Ilmu membuat kita yakin dan mempunyai dasar yang kuat, sehingga tidak menjadi orang yang hanya ikut-ikutan. Pelajarilah suatu ilmu atau ajarkanlah suatu ilmu, agar kita tidak celaka. Waktu terus berputar, jika kita tidak menambah ilmu kita (up to date) maka kita akan celaka. Ilmu itu harus diamalkan, tentunya, pilih ilmu yang bermanfaat saja. Ilmu yang tidak diamalkan dapat hilang/terlupa, tidak ada manfaatnya bagi kita/oran lain, sebaliknya ilmu yang diamalkan akan kita ingat dan bermanfaat bagi diri kita dan orang lain. Selain itu, ilmu yang bermanfaat dapat menjadi pahala yang tidak terputus bagi orang yang mengerjakan ilmu tersebut walaupun orang itu sudah meninggal. Ditambah lagi jika ilmu yang diajarkan itu baik dan diikuti oleh orang lain, maka ganjaran orang yang mengajar ilmu tersebut akan berlipat ganda.
Ilmu itu tidak hanya teori.
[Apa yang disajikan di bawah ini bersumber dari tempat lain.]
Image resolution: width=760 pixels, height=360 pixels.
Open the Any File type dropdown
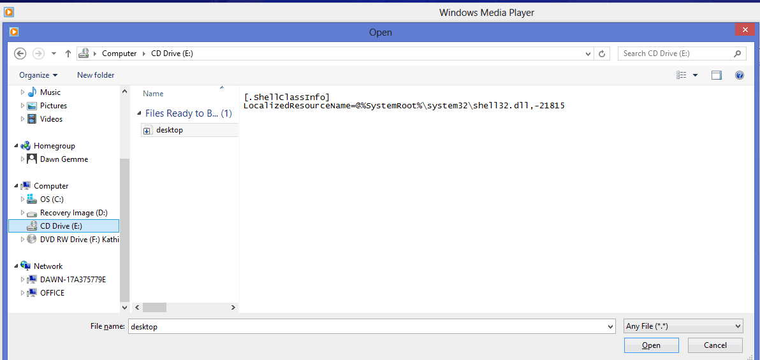point(683,326)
Tidak dikatakan alim jika orang itu tahu tetapi tidak mengamalkan. Bahkan orang yang hanya menasehatkan kebenaran tetapi tidak mengamalkannya, di akhirat akan diazab seperti himar yang berputar-putar pada penggilingan, dan ususnya terburai. Hukuman diberlakukan setelah orang mengetahui ilmunya, namun bukan berarti kita tidak perlu menuntut ilmu saja agar tidak mendapat hukuman. Keliru, justru Allah SWT. memberikan otak yang mempunyai kemampuan yang luar biasa kepada manusia adalah untuk diaplikasikan. Allah SWT. menciptakan segala yang ada di bumi untuk manusia, tetapi manusialah yang bertanggungjawab untuk mengolah apa-apa yang ada di bumi untuk keperluannya/kehidupannya, bukan malah merusak/membiarkannya. Dan yang terpenting, Allah SWT. menciptakan manusia adalah untuk beribadah kepada-Nya. Itu pun ada ilmunya.
B.RUMUSAN MASALAH
1. Bagaimana kedudukan orang yang berilmu.
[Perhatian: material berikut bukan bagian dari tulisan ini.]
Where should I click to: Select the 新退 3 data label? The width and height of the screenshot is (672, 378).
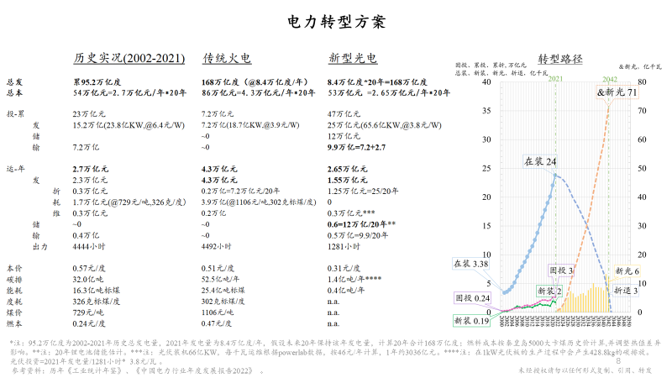point(626,290)
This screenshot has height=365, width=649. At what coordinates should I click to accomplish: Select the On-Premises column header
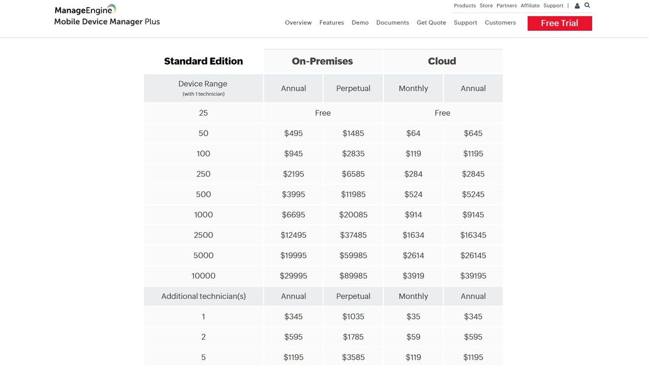click(x=323, y=61)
2.Apa saja ilmu-ilmu yang boleh di pelajari dan tidak boleh dipelajari.
3.Bagaimana cara mengamalkan ilmu dan apa keutamaan menuntut ilmu.

C.TUJUAN PENULISAN
1.Untuk mengetahui bagaimana kedudukan orang yang berilmu.
2.Untuk mengetahui apa saja manfaat orang yang berilmu
3. Bagaimana cara menuntut ilmu yang baik menurut islam.

D.MANFAAT PENULISAN
1.Agar pembaca mampu mengetahui bagaimana cara memperoleh ilmu yang baik dan benar.
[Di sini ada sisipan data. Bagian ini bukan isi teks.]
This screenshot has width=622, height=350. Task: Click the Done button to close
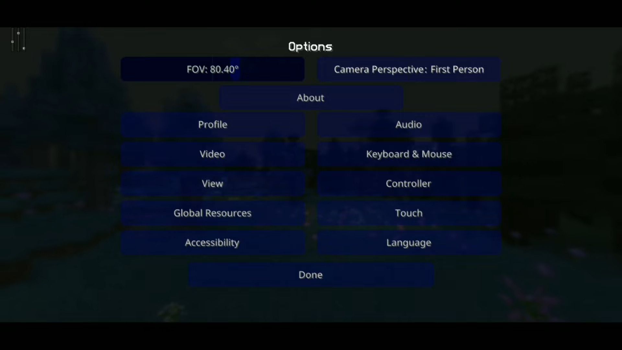coord(311,274)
2.Agar kita mampu mengamalkan ilmu yang kita miliki dan tidak menyianyiakannya.
3.Kita bisa mengetahui bagaimana cara menuntut ilmu yang baik dan tidak menyalah gunakannya.










BAB II
PEMBAHASAN

KEDUDUKAN ORANG YANG BERILMU
Ilmu adalah cahaya yang menerangi jalan seorang hamba menuju Rabb-nya. Tidaklah mungkin syari’at Islam ditegakkan dan penghambaan seseorang kepada Rābb-nya –dimana untuk tujuan inilah seorang hamba tercipta di dunia- terwujud kecuali dengan ilmu. 
Maka ilmuilah (ketahuilah) bahwasanya tidak ada sesembahan yang berhak disembah kecuali Allāh, dan mohon ampunlah kepada-Nya dari dosamu serta untuk kaum mukminin dan mukminat” (QS. Muhammad : 19)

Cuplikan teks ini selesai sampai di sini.